Minus 54: Stärkster Rückgang der Apothekenzahlen seit dem Jahr 1945
(Münster, 8. Januar 2020) Mit einem Negativrekord startet die Apothekerkammer Westfalen-Lippe (AKWL) in ihr Jubiläumsjahr 2020: Die Zahl der Apotheken in Westfalen-Lippe ist weiterhin stark rückläufig. Für 2019 vermeldet die AKWL den stärksten Rückgang der Betriebsstätten in der nunmehr 75-jährigen Geschichte der berufsständischen Selbstverwaltung.
„65 Apothekenschließungen standen im vergangenen Jahr leider nur elf Neueröffnungen gegenüber“, sagt Dr. Andreas Walter, Hauptgeschäftsführer der AKWL. Damit verringerte sich die Gesamtzahl der Apotheken im Landesteil Westfalen-Lippe um 54 auf nur noch 1.868. Weiterhin wird etwa jede vierte Apotheke in Westfalen-Lippe als Filiale betrieben. Die AKWL zählte zum Jahresende 2019 insgesamt 1.397 Haupt- bzw. Einzelapotheken (-45) und 471 Filialapotheken (-9).

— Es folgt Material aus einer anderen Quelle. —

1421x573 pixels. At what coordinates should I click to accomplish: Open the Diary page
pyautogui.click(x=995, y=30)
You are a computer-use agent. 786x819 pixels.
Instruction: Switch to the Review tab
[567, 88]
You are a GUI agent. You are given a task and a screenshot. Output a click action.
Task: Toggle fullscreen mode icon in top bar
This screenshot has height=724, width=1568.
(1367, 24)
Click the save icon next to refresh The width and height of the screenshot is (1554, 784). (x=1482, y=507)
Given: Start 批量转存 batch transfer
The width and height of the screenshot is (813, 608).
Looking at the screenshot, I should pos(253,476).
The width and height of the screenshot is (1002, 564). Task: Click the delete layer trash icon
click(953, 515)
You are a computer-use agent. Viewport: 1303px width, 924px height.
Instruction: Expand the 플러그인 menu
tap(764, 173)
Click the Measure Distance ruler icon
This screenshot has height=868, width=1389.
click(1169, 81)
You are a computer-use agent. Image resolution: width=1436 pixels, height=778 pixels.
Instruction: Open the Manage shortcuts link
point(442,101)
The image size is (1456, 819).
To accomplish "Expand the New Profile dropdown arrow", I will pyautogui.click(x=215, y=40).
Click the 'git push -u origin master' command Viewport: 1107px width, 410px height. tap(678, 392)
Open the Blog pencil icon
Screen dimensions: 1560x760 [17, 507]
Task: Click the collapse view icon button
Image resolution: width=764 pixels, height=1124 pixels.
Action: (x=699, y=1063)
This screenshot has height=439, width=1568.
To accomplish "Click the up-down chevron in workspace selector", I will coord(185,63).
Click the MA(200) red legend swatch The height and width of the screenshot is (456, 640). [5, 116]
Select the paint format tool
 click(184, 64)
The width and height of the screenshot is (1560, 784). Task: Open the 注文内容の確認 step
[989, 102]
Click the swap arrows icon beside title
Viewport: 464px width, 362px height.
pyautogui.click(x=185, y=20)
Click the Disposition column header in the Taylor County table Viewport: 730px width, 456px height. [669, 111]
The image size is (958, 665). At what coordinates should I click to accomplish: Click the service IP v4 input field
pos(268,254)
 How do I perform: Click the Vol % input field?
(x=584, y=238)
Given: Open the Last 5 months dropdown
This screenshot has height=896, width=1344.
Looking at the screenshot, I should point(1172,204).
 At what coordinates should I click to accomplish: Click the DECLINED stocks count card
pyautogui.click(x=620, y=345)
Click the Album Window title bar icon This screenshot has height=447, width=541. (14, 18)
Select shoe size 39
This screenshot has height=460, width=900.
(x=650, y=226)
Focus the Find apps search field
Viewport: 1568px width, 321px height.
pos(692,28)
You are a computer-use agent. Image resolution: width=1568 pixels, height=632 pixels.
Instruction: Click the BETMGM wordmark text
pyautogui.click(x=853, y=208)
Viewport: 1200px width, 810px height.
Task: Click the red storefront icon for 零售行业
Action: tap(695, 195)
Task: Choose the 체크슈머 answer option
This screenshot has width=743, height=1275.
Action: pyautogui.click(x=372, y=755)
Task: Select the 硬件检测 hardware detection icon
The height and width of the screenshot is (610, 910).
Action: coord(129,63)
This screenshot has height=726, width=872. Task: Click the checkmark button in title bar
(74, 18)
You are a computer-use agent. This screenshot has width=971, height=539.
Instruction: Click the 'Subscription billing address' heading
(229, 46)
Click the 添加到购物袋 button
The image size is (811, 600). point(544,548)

Zahl der Selbstständigen auf dem Niveau von 1970
„Die Zahl der Selbstständigen in unserem Beruf ist damit auf das Niveau des Jahres 1970 zurückgefallen“, bilanziert Dr. Andreas Walter, der zugleich befürchtet, dass sich der Negativtrend auch 2020 fortsetzen wird. Die Apothekenzahlen seien jetzt bereits im 15. Jahr in Serie rückläufig. „Wir warten weiterhin darauf, dass sich die Lippenbekenntnisse der Großen Koalition zur Stärkung der Apotheke vor Ort endlich in konkretem politischen Handeln niederschlagen. Nur mit warmen Worten und Ankündigungen allein werden wir die flächendeckende Versorgung der Patienten in Westfalen-Lippe nicht sichern können“, kritisiert er.
Als konkrete Gründe für die Schließungen sieht die Kammer unter anderen die unzureichende Dynamisierung der apothekerlichen Vergütung, die Konkurrenz durch ausländische Versender und die zunehmende Konzentration von Medizinern in Ärztezentren. Auch der demographische Wandel spielt eine entscheidende Rolle: Fast 500 Inhaberinnen und Inhaber sind 60 Jahre und älter. Jeder zehnte Inhaber ist 70 Jahre und älter: „Wenn es uns nicht gelingt, mehr junge Apotheker für eine selbstständige Tätigkeit zu begeistern, wird sich der Negativtrend weiter fortsetzen“, befürchtet Dr. Andreas Walter.
Stärkste Rückgänge in Gelsenkirchen, Hagen und Recklinghausen
Die deutlichsten Rückgänge gab es 2019 in den Städten Gelsenkirchen (fünf Apothekenschließungen), Hagen (vier Schließungen) und Recklinghausen (drei Schließungen). Jeweils zwei Apotheken verloren die Städte Bad Salzuflen, Dortmund, Gütersloh, Hamm, Herten und Siegen.
Die Apothekerkammer Westfalen-Lippe sieht durch den Rückgang erste Auswirkungen auf eine flächendeckende Versorgung mit Arzneimitteln: „In einigen Regionen und Städten wird die Luft immer dünner. „Dass in Westfalen-Lippe binnen 15 Jahren sage und schreibe 400 Apotheken für immer vom Netz gegangen sind, macht sich natürlich bemerkbar, unter anderem in einer stärkeren Notdienstbelastung der verbleibenden Apotheken. Wir brauchen daher ganz dringend verlässliche Rahmenbedingungen, damit die Apotheken auch weiterhin die flächendeckende Versorgung über Tag und in der Nacht gewährleisten können“, fordert der Hauptgeschäftsführer der AKWL.